• **SOURCE EXTRACT**:
++++++++
Contrastive Learning with Triplets

Bi-encoders are typically trained with contrastive loss. Given a query, the model learns to score relevant documents higher than irrelevant ones.

from sentence_transformers import SentenceTransformer, InputExample, losses
from torch.utils.data import DataLoader

# Training data: (query, positive_doc, negative_doc) triplets
train_examples = [
    InputExample(texts=["flat tire help", "How to change a flat tire", "Chocolate cake recipe"]),
    InputExample(texts=["python tips", "Best practices for Python", "Car repair guide"]),
    InputExample(texts=["neural networks", "Understanding backpropagation", "Baking sourdough"]),
    # ... more triplets
]

# Load base model
model = SentenceTransformer('all-MiniLM-L6-v2')

# Create dataloader
train_dataloader = DataLoader(train_examples, shuffle=True, batch_size=16)

# Use triplet loss
train_loss = losses.TripletLoss(model=model)

# Train
model.fit(
    train_objectives=[(train_dataloader, train_loss)],
    epochs=3,
    warmup_steps=100,
    output_path='./fine-tuned-bi-encoder'
)
++++++++
• **MATERIAL PROVIDED**:
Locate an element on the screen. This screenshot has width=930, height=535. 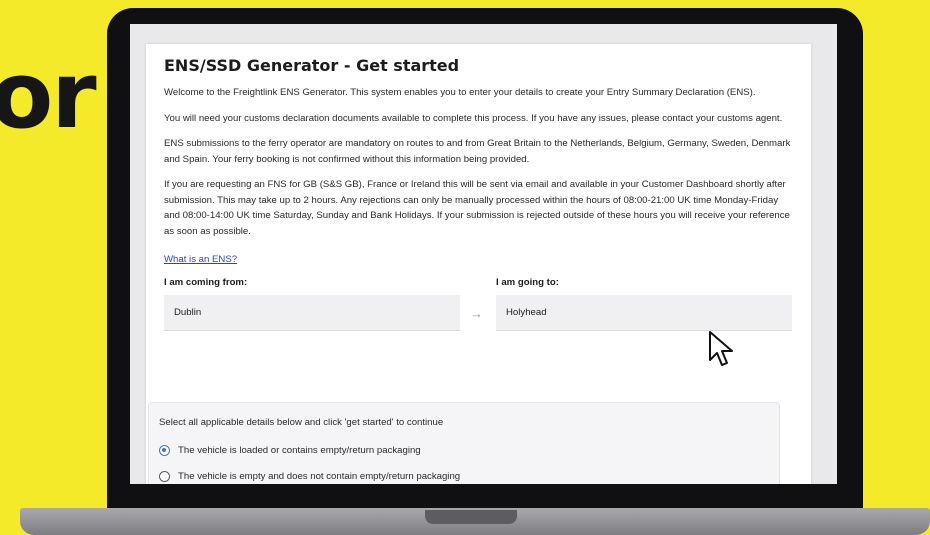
++++++++
• **ASSIGNMENT**: Reproduce the contrastive learning text from "# Create dataloader" to "train_loss = losses.TripletLoss(model=model)". None of the material is used here.

• **ANSWER TO THIS PROBLEM**:
# Create dataloader
train_dataloader = DataLoader(train_examples, shuffle=True, batch_size=16)

# Use triplet loss
train_loss = losses.TripletLoss(model=model)